WHAT THE TASK ASKS: Write out the rows word for word, from the very first line down to the line containing "coord(30,231)", with both of those lines included.

GIVEN ENTRIES:
☆ ☆ ☆ ☆
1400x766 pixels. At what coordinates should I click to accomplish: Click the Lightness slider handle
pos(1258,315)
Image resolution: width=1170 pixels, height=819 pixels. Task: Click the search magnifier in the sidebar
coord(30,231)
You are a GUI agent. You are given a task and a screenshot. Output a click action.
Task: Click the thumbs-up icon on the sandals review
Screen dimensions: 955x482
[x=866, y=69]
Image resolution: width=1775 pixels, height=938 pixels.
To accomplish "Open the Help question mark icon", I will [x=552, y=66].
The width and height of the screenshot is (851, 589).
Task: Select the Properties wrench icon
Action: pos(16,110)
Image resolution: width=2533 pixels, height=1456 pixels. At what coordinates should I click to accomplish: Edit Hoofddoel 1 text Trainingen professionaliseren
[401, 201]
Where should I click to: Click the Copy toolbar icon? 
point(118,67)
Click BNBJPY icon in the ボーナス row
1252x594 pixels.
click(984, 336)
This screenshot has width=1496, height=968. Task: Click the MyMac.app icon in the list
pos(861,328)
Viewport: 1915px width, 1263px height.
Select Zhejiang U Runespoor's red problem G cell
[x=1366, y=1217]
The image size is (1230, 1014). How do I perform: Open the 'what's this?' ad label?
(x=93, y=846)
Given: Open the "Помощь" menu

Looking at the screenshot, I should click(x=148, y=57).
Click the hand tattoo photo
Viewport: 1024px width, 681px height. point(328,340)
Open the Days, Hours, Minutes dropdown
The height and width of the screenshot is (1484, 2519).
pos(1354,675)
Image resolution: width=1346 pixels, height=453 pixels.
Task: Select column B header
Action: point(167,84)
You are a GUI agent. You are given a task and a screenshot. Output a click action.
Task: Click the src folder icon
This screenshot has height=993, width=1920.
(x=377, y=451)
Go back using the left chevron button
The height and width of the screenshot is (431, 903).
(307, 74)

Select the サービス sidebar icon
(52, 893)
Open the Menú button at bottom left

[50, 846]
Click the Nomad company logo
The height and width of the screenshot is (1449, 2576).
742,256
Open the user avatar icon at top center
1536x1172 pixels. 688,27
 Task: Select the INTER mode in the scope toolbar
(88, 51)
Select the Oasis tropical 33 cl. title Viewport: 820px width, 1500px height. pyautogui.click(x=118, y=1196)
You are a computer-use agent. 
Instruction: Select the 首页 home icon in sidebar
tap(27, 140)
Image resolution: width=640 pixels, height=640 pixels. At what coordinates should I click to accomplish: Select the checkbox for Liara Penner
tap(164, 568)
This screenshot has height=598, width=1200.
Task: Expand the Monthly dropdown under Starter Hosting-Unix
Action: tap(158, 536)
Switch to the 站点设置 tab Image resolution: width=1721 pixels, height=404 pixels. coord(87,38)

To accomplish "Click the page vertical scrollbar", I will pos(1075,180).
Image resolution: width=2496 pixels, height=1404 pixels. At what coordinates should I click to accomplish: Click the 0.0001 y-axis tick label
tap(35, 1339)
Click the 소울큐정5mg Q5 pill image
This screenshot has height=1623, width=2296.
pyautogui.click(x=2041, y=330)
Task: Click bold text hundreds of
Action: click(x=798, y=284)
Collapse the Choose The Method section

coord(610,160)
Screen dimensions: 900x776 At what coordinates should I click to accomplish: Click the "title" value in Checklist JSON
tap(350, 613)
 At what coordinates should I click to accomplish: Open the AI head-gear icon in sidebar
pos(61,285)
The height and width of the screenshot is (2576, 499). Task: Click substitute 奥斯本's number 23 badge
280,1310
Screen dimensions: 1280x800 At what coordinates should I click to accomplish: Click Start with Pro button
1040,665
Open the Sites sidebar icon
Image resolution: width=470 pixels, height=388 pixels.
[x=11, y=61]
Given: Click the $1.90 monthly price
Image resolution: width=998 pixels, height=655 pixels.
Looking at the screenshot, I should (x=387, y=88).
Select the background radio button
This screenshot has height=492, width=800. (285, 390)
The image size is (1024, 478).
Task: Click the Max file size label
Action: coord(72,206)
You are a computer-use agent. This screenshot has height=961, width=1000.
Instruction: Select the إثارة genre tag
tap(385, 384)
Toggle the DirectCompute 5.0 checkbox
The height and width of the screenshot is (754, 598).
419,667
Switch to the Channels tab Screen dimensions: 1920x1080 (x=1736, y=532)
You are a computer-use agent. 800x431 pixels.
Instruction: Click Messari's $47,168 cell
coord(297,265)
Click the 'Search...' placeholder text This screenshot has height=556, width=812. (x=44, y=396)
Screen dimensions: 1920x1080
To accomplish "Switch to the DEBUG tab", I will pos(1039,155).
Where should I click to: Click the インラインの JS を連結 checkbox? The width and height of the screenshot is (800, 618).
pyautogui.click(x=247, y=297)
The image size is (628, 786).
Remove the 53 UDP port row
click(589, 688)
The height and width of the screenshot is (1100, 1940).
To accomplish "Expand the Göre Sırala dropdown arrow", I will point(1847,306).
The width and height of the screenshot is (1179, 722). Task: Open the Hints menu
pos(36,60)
☆ ☆ ☆ ☆
COMPLETE OUTPUT:
1400x766 pixels. At what coordinates should I click to accomplish: Click the Lightness slider handle
pos(1258,315)
Image resolution: width=1170 pixels, height=819 pixels. Task: Click the search magnifier in the sidebar
coord(30,231)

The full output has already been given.